* Required work *
**A.** Reproduce the part of the film review below that opens with the words containing "By Miruna Tiberiu" and closes with "more accepting world.".
**B.** Answer these questions using the film review below, one answer per line:
(i) Where is GagaOOLala based?
(ii) How old is Dinggoy?
(iii) Who helps Dinggoy weave together his costume?
**C.** List every kind of content that, according to the film review below, GagaOOLala curates.

* Passage given *
####################

By Miruna Tiberiu
GagaOOLala is a Taiwan-based streaming service which aims to bring together queer stories of all genres from around the world. As the first LGBT-focused media platform in Asia, GagaOOLala curates feature films, shorts, documentaries, and series from the past few years, as well as producing its own original content. This month, Miruna Tiberiu is back with more recommendations of the freshest queer cinema out there. The three short films below are linked by a fierce desire to embrace identity and dream big that accompanies childhood. They portray a search for understanding between parents and queer children in search of a more accepting world.
In His Island, dir. Christian Candelaria
Panning past swathes of mangroves and peaceful waters, Candelaria’s camera finds Dinggoy, an eight-year-old living in a small fishing village in the Philippines. One day at school, he is set a task: he must prepare a presentation and dress up as who he wants to be when he grows up. Enraptured by the mythical presence of mermaids felt in his world, he begins to imagine himself turning slowly into one. In preparation for his big reveal at school, Dinggoy practices his mermaid swim, imagines what the depths of the ocean look like, and weaves together his costume with the help of his diligent, fiercely loving mother. When his new self isn’t received as warmly as he had hoped, Dinggoy is caught by the loving arms of his family. They trust his devotion to the mermaid people, letting his imagination run freely and feeding his every hope and dream for the future. In His Island is not only a tale of reaching towards your own identity for the first time; it is also a tale of leaving behind reality for the momentary respite of imagination. In a world where oil spills have harsh economic effects on local subsistence communities, why not extend a promise of friendship to a mermaid in the form of an offering?

####################

* Collected data *
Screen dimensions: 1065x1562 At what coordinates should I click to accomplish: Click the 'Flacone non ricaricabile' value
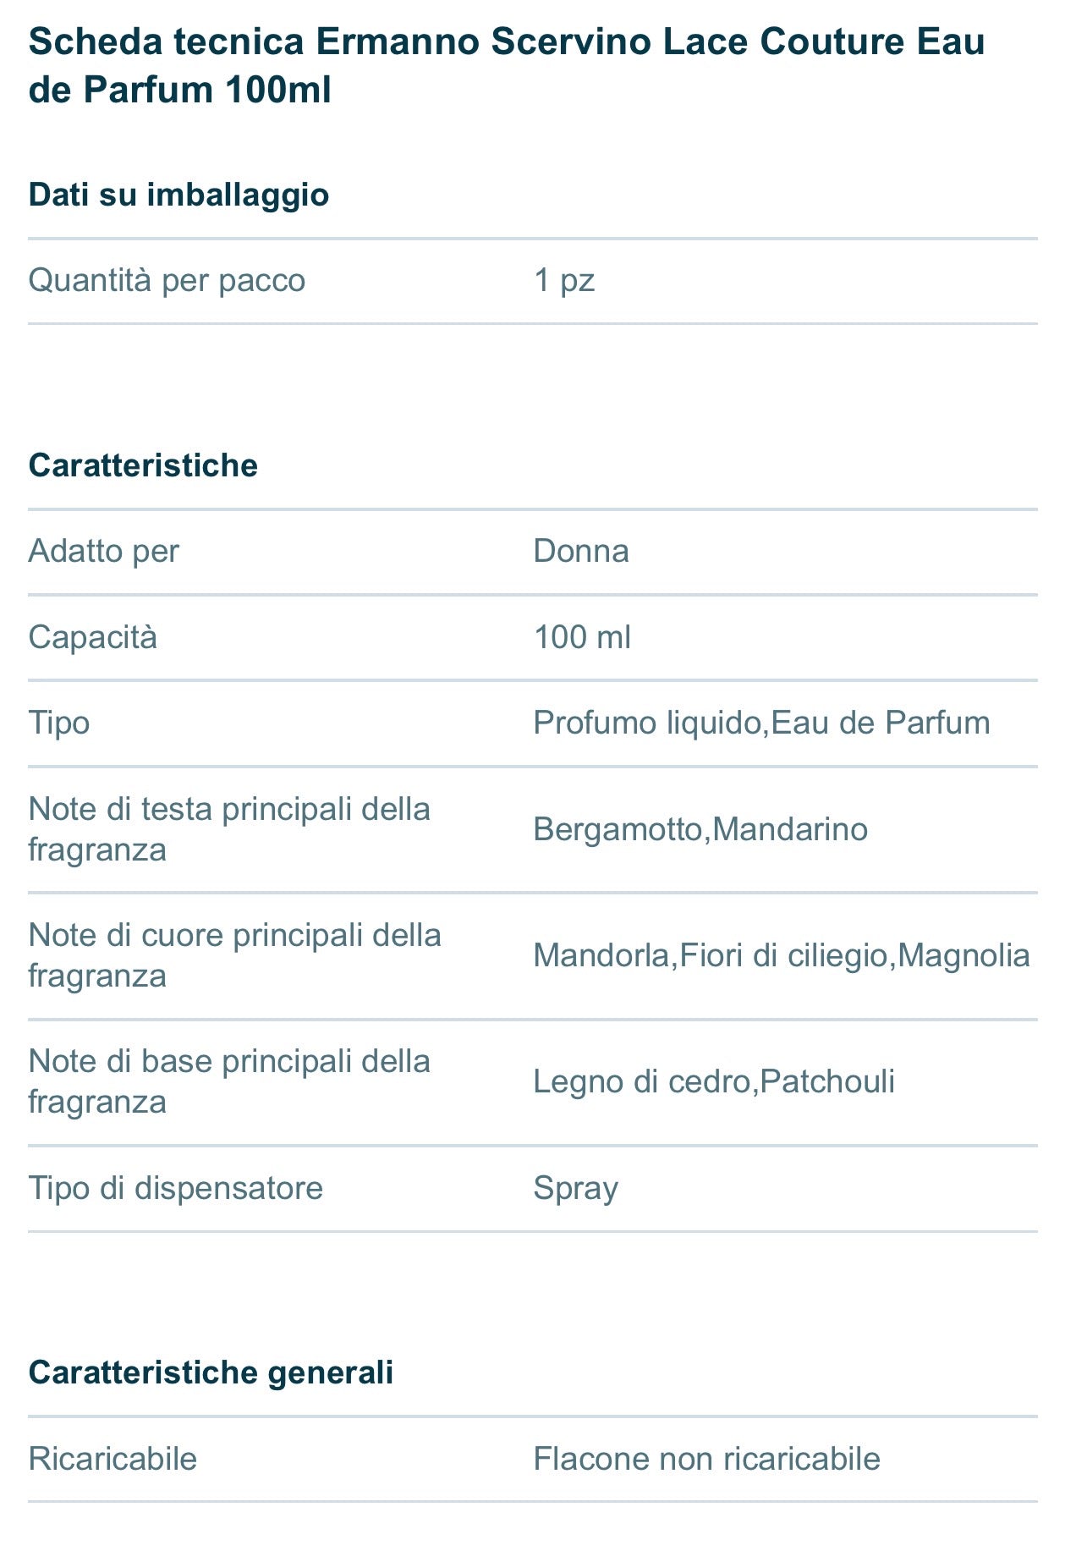[706, 1458]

####################

* Results in order *
**A.**
By Miruna Tiberiu
GagaOOLala is a Taiwan-based streaming service which aims to bring together queer stories of all genres from around the world. As the first LGBT-focused media platform in Asia, GagaOOLala curates feature films, shorts, documentaries, and series from the past few years, as well as producing its own original content. This month, Miruna Tiberiu is back with more recommendations of the freshest queer cinema out there. The three short films below are linked by a fierce desire to embrace identity and dream big that accompanies childhood. They portray a search for understanding between parents and queer children in search of a more accepting world.

**B.**
(i) Taiwan
(ii) Eight years old
(iii) His mother

**C.** Feature films, shorts, documentaries, series